For Western readers the most salient point made is that the Baltics lost their independence and were annexed by the USSR in an illegal power grab as a result of the Molotov-Ribbentrop Pact of 1940--which included written and secret protocols which removed Lithuanian, Latvian and Estonian sovereignty and replaced it with the dictat of the Communist Party of the Soviet Union.
The true picture of the USSR is given, showing that "New Soviet Man" was a propagandistic Frankenstein monster...of one homogeneous empire sewn together from 14 separate republics all living happily together under the benevolent rule of the Communist Party and the Red Army.

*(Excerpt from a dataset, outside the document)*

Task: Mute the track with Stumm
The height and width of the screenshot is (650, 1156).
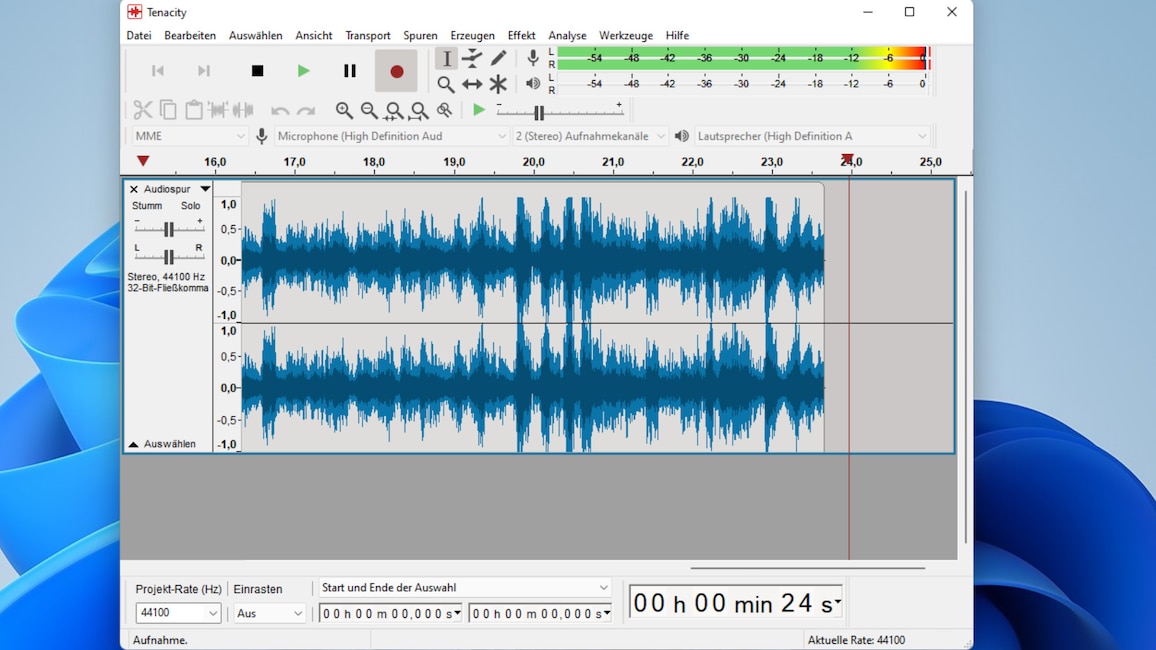Action: coord(147,206)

Nothing could be further from the truth. The Nationalities problem that Lenin and Stalin promised would evaporate as complete Russification progressed never came about. Those outlawed behaviors involving language, religion, culture, and nationality were always brimming below the surface in the Baltics,in the Caucasus, in Soviet central Asia, and in Ukraine. When the contradiction between the military power and the civilian social and economic poverty was manifested from the mid-1980's onward, the Soviet Dam began to collapse. Once the fissures of the Berlin Wall, Poland and Solidarity, and the Vilnius uprisings began, the pressures were too powerful to reverse. The Chechins kept the Russians violently occupied in the Causcasus. The rebel tribes in the Caucasus had been fighting with Russia since Tolstoy was a young man.
Free elections pushed the Communists out of power. The nationalities regained their independence as quickly as the peoples took to the streets and demanded it. The events between 1988 and 1993 are well chronicled. Gorbachev allowed Eastern European independence from Communism, but he also encouraged right-wing KGB-backed coups in Vilnius and Moscow. These coups failed as Boris Yeltsin pushed Gorbachev out of the way to clear the path for the new paradigm.
This book will be nostalgic for those of us who remember those heady days, and who perhaps were in Eastern Europe or the former Soviet Union between 1989 and 1994.